Recast the records below as a Markdown table with two columns, Row and Line. Put each non-blank line in its own numbered row and leave out the blank lines.

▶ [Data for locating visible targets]
────────────────────────────────────────

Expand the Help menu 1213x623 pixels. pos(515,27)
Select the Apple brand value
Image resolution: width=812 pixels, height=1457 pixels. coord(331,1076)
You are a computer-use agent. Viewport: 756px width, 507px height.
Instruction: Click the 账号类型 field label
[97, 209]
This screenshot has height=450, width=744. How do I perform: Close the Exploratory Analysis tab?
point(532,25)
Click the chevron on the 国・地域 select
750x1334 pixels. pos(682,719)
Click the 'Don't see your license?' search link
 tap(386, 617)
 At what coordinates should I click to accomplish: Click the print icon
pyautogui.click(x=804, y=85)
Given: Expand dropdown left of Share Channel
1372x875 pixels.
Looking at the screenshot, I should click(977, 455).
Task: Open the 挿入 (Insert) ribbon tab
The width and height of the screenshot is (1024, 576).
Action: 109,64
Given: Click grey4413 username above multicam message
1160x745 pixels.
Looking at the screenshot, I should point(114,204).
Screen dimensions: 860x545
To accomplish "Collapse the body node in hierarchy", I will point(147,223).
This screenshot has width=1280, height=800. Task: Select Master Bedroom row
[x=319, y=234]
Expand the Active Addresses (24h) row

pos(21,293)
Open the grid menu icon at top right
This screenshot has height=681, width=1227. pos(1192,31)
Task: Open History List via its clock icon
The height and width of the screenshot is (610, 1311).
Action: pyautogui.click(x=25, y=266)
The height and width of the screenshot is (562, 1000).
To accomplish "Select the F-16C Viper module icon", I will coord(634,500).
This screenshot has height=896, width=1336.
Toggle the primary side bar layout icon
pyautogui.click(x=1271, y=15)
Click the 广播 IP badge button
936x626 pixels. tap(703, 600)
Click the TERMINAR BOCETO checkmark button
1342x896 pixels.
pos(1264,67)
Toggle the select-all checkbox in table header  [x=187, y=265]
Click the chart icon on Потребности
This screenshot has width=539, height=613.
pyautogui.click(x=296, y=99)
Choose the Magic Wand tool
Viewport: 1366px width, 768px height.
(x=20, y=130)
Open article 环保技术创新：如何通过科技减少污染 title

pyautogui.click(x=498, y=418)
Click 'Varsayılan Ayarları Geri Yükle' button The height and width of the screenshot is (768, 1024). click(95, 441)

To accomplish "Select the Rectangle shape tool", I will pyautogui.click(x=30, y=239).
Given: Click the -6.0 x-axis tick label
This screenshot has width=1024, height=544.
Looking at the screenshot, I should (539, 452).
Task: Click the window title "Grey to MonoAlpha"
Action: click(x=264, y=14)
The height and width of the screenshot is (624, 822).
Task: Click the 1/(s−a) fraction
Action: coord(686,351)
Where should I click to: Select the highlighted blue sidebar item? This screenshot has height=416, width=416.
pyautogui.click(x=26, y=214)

────────────────────────────────────────

▶ [RESULT]
| Row | Line |
|---|---|
| 1 | Expand the Help menu 1213x623 pixels. pos(515,27) |
| 2 | Select the Apple brand value |
| 3 | Image resolution: width=812 pixels, height=1457 pixels. coord(331,1076) |
| 4 | You are a computer-use agent. Viewport: 756px width, 507px height. |
| 5 | Instruction: Click the 账号类型 field label |
| 6 | [97, 209] |
| 7 | This screenshot has height=450, width=744. How do I perform: Close the Exploratory Analysis tab? |
| 8 | point(532,25) |
| 9 | Click the chevron on the 国・地域 select |
| 10 | 750x1334 pixels. pos(682,719) |
| 11 | Click the 'Don't see your license?' search link |
| 12 |  tap(386, 617) |
| 13 |  At what coordinates should I click to accomplish: Click the print icon |
| 14 | pyautogui.click(x=804, y=85) |
| 15 | Given: Expand dropdown left of Share Channel |
| 16 | 1372x875 pixels. |
| 17 | Looking at the screenshot, I should click(977, 455). |
| 18 | Task: Open the 挿入 (Insert) ribbon tab |
| 19 | The width and height of the screenshot is (1024, 576). |
| 20 | Action: 109,64 |
| 21 | Given: Click grey4413 username above multicam message |
| 22 | 1160x745 pixels. |
| 23 | Looking at the screenshot, I should point(114,204). |
| 24 | Screen dimensions: 860x545 |
| 25 | To accomplish "Collapse the body node in hierarchy", I will point(147,223). |
| 26 | This screenshot has width=1280, height=800. Task: Select Master Bedroom row |
| 27 | [x=319, y=234] |
| 28 | Expand the Active Addresses (24h) row |
| 29 | pos(21,293) |
| 30 | Open the grid menu icon at top right |
| 31 | This screenshot has height=681, width=1227. pos(1192,31) |
| 32 | Task: Open History List via its clock icon |
| 33 | The height and width of the screenshot is (610, 1311). |
| 34 | Action: pyautogui.click(x=25, y=266) |
| 35 | The height and width of the screenshot is (562, 1000). |
| 36 | To accomplish "Select the F-16C Viper module icon", I will coord(634,500). |
| 37 | This screenshot has height=896, width=1336. |
| 38 | Toggle the primary side bar layout icon |
| 39 | pyautogui.click(x=1271, y=15) |
| 40 | Click the 广播 IP badge button |
| 41 | 936x626 pixels. tap(703, 600) |
| 42 | Click the TERMINAR BOCETO checkmark button |
| 43 | 1342x896 pixels. |
| 44 | pos(1264,67) |
| 45 | Toggle the select-all checkbox in table header  [x=187, y=265] |
| 46 | Click the chart icon on Потребности |
| 47 | This screenshot has width=539, height=613. |
| 48 | pyautogui.click(x=296, y=99) |
| 49 | Choose the Magic Wand tool |
| 50 | Viewport: 1366px width, 768px height. |
| 51 | (x=20, y=130) |
| 52 | Open article 环保技术创新：如何通过科技减少污染 title |
| 53 | pyautogui.click(x=498, y=418) |
| 54 | Click 'Varsayılan Ayarları Geri Yükle' button The height and width of the screenshot is (768, 1024). click(95, 441) |
| 55 | To accomplish "Select the Rectangle shape tool", I will pyautogui.click(x=30, y=239). |
| 56 | Given: Click the -6.0 x-axis tick label |
| 57 | This screenshot has width=1024, height=544. |
| 58 | Looking at the screenshot, I should (539, 452). |
| 59 | Task: Click the window title "Grey to MonoAlpha" |
| 60 | Action: click(x=264, y=14) |
| 61 | The height and width of the screenshot is (624, 822). |
| 62 | Task: Click the 1/(s−a) fraction |
| 63 | Action: coord(686,351) |
| 64 | Where should I click to: Select the highlighted blue sidebar item? This screenshot has height=416, width=416. |
| 65 | pyautogui.click(x=26, y=214) |